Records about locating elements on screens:
————

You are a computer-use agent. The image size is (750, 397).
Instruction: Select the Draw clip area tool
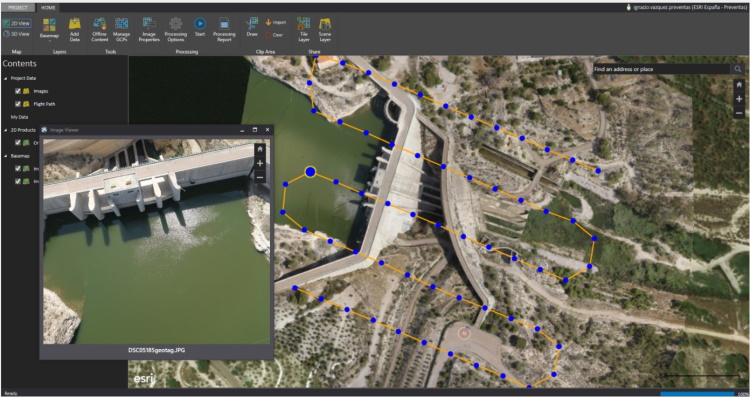(252, 27)
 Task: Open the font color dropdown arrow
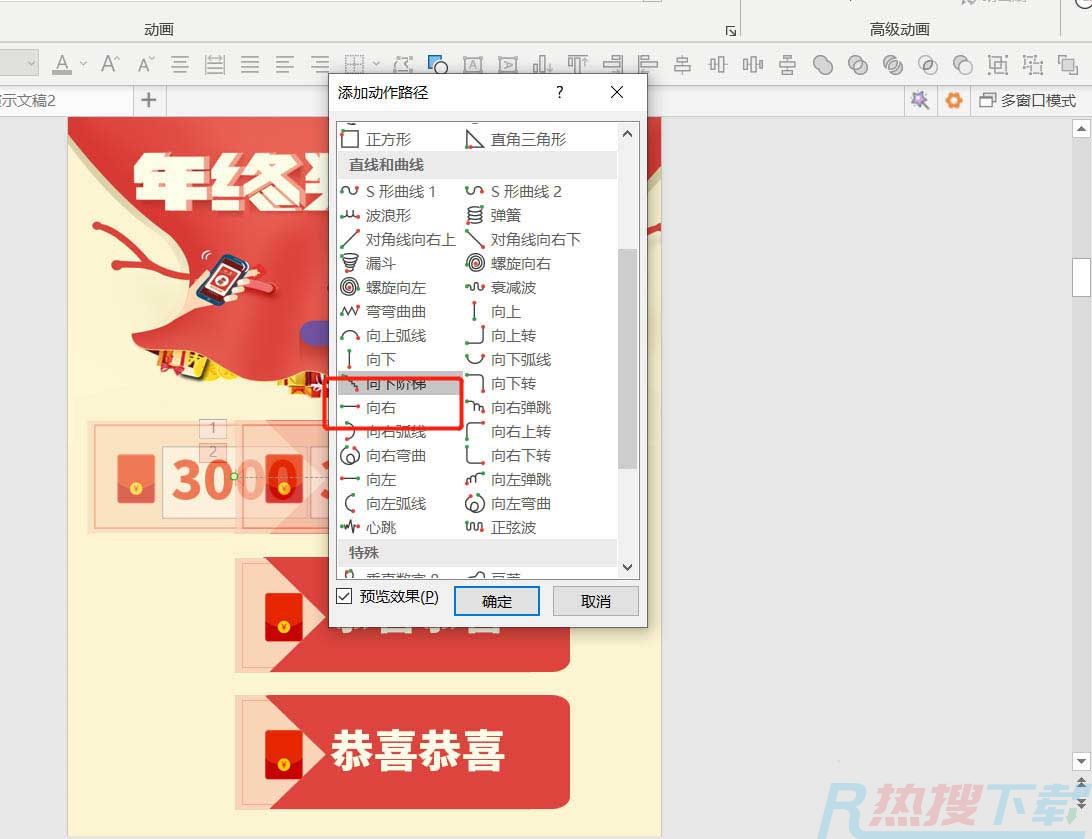point(82,64)
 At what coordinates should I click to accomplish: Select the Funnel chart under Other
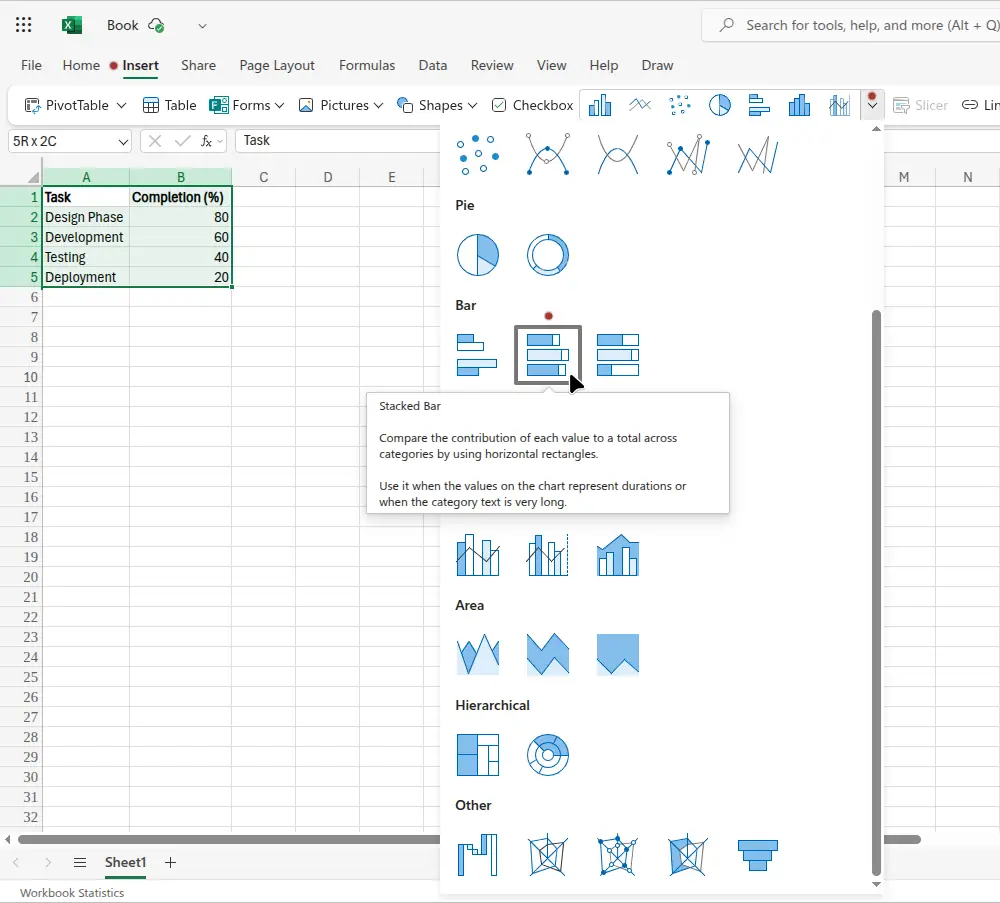point(757,855)
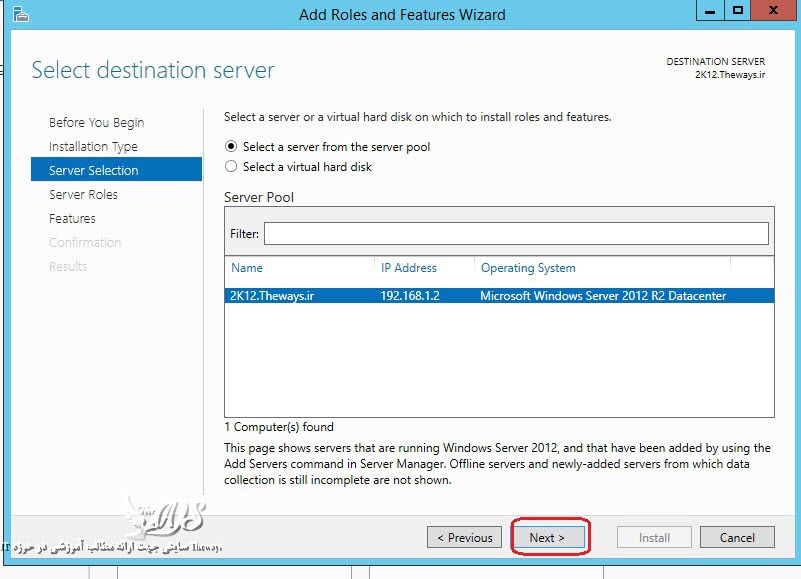Go to the Before You Begin step
This screenshot has height=579, width=801.
tap(96, 123)
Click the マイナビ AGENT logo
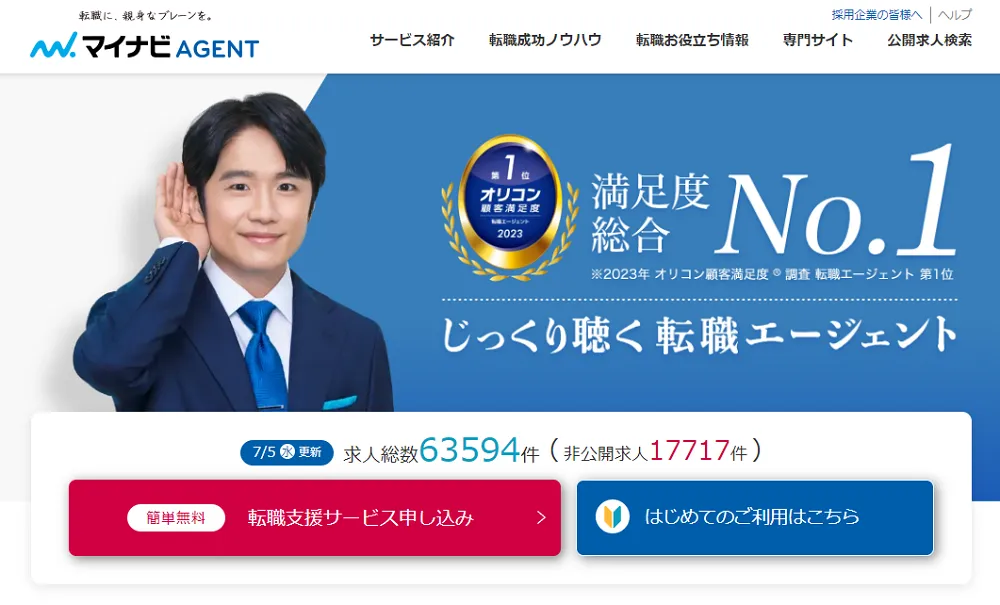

————

TASK OBJECTIVE:
Lay out every line of the data above as a JSON list of strings, with one string per line and blank lines omitted. Leave the pictures out.

EXERCISE ANSWER:
[
  "You are a computer-use agent. The image size is (750, 397).",
  "Instruction: Select the Draw clip area tool",
  "(252, 27)",
  " Task: Open the font color dropdown arrow",
  "point(82,64)",
  " At what coordinates should I click to accomplish: Select the Funnel chart under Other",
  "point(757,855)",
  "Go to the Before You Begin step",
  "This screenshot has height=579, width=801.",
  "tap(96, 123)",
  "Click the マイナビ AGENT logo"
]